Pump selection was based on performance, efficiency, pump sensors available to be connected into Goulburn-Murray Water’s SCADA network, and motors suited for VSDs.
“The southern pump station is of a wet well design using three Xylem submersible pumps, two of which are approximately 11ML/d flow rate each and a smaller pump of 1ML/d,” Mr Fisseler said.
“The northern pump station is of similar demand and designed as a booster pump station off an existing pressurised irrigation pipeline using two Lowara inline vertical pumps of 11ML/d each, and a smaller 1 ML/d pumps.
“Post construction commissioning and performance testing was carried out on both pump stations to ensure that they meet the design intent of the system.
“The pump stations feed irrigation water into pipelines under pressure to meet the demands of Goulburn-Murray Water customers.
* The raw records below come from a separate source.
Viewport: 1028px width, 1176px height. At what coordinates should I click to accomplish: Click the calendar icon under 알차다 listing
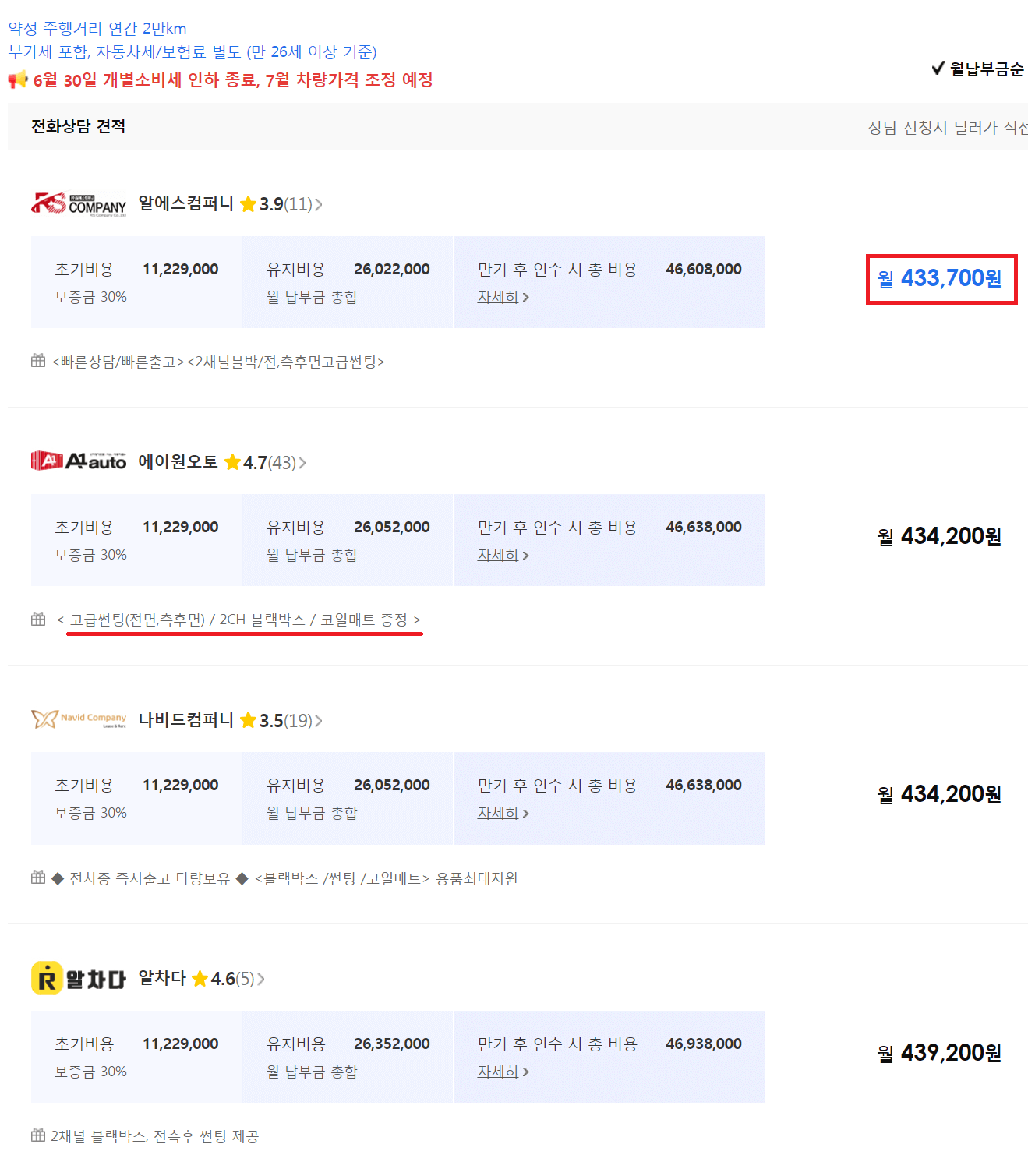37,1135
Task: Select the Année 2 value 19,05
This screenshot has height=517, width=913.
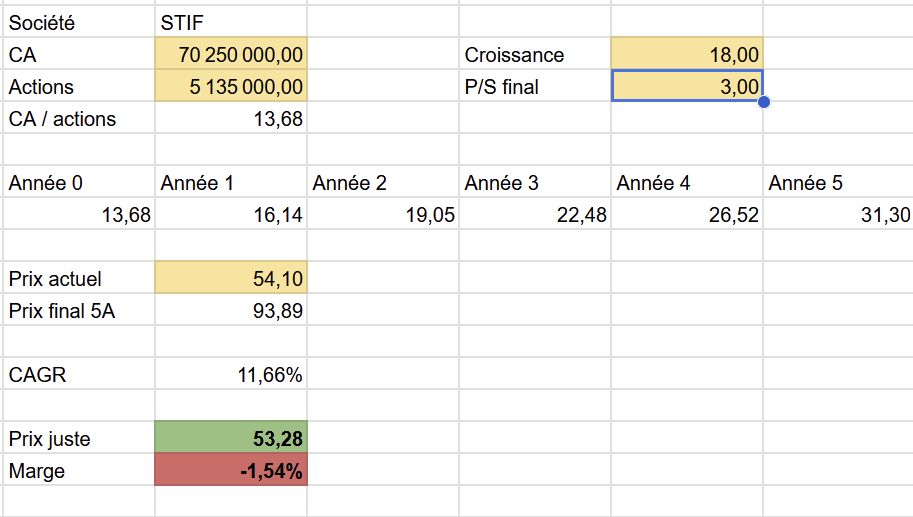Action: click(x=383, y=214)
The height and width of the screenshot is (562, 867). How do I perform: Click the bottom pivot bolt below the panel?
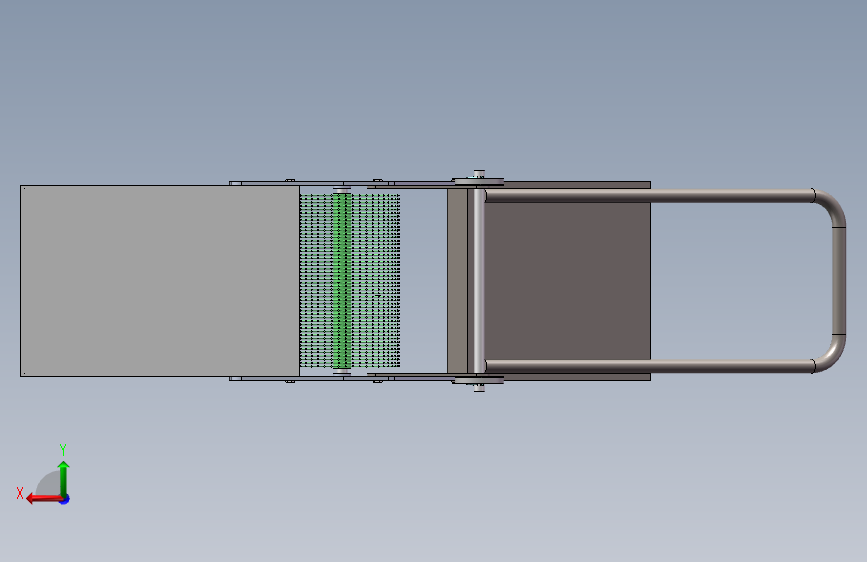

There was an extensive consultation period prior to preliminary design of the pipelines and further discussions with customers took place through a ‘pop up’ office.”
Mr Fisseler said the Connections Project successfully met the major challenge to ensure design could meet the need and demand of a diverse range of customers including:
- Irrigation supply for horticulture
- Stock and domestic supply
- Connection to gravity syndicates
- Connection to existing pumped pressurised syndicates
Maintaining the pump stations
Mr Fisseler said Goulburn-Murray Water carries out preventive maintenance programs on all of its pump stations, and this was taken into account during the project planning.
“Access to pump supplier technical staff and availability of spare parts were considered during the tender assessment for the pump supplier,” Mr Fisseler said.
“Goulburn-Murray Water pump stations are connected to their extensive SCADA network and are monitored 24/7 during the irrigation season. Goulburn-Murray Water’s preventive maintenance program continues to ensure pump stations are maintained to a high degree of certainty that they will meet the irrigation demand of their customers through regular visual inspections, twice yearly inspection, programmed maintenance during the irrigation ‘off’ season, and review of their operational performance.”
What’s next for the Connections Project?
The Connections Project is scheduled to be completed in 2020 and is on track to achieve all milestones including the 429GL of water savings.
“The $2 billion investment is revitalising the region, maintaining environmental values and helping to create an irrigation system that is second to none in the world with vastly improved water delivery efficiency from about 70 to 85 per cent,” Mr Fisseler said.